* Directions for this task
Only the count should appear in your answer: how many lines of the data below contain the word "will"?

Collection entries
◇ ◇ ◇ ◇ ◇
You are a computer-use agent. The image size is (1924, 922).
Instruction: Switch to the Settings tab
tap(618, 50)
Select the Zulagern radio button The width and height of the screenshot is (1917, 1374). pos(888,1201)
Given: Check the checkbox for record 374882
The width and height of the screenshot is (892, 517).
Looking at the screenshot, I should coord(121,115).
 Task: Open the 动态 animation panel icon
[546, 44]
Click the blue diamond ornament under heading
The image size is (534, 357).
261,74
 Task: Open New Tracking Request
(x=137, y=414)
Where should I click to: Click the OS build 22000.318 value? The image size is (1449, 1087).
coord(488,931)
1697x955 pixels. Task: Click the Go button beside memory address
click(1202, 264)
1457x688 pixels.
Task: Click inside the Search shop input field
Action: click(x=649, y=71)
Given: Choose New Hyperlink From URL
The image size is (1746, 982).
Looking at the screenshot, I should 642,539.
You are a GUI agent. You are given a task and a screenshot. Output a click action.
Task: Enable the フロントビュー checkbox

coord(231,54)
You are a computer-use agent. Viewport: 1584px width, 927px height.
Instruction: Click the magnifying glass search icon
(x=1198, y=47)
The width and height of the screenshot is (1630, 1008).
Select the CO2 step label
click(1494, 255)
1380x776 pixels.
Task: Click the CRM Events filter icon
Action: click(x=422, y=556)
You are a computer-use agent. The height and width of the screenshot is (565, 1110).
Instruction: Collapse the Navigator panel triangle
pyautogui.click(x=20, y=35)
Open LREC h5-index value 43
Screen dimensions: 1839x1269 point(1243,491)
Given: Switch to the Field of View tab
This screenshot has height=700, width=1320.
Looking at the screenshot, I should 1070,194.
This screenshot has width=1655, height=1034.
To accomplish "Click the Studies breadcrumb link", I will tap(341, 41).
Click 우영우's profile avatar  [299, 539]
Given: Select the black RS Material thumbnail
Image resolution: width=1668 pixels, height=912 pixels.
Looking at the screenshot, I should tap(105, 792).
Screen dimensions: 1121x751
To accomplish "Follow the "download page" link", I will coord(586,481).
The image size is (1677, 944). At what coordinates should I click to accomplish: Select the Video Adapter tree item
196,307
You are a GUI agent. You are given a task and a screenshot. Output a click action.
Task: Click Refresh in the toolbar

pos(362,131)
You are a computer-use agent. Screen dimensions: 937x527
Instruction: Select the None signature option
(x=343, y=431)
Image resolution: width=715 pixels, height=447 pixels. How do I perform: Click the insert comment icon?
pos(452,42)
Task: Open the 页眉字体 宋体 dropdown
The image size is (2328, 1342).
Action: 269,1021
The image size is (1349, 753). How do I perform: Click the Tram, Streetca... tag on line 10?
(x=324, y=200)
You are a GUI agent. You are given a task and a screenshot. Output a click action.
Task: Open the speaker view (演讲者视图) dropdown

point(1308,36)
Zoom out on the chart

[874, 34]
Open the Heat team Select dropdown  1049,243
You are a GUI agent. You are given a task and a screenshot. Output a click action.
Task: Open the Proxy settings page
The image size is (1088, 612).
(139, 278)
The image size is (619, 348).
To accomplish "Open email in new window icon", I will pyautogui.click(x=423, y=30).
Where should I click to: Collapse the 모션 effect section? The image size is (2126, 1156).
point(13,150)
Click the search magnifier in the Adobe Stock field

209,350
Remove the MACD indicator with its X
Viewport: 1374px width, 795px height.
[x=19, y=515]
◇ ◇ ◇ ◇ ◇
* Task output
3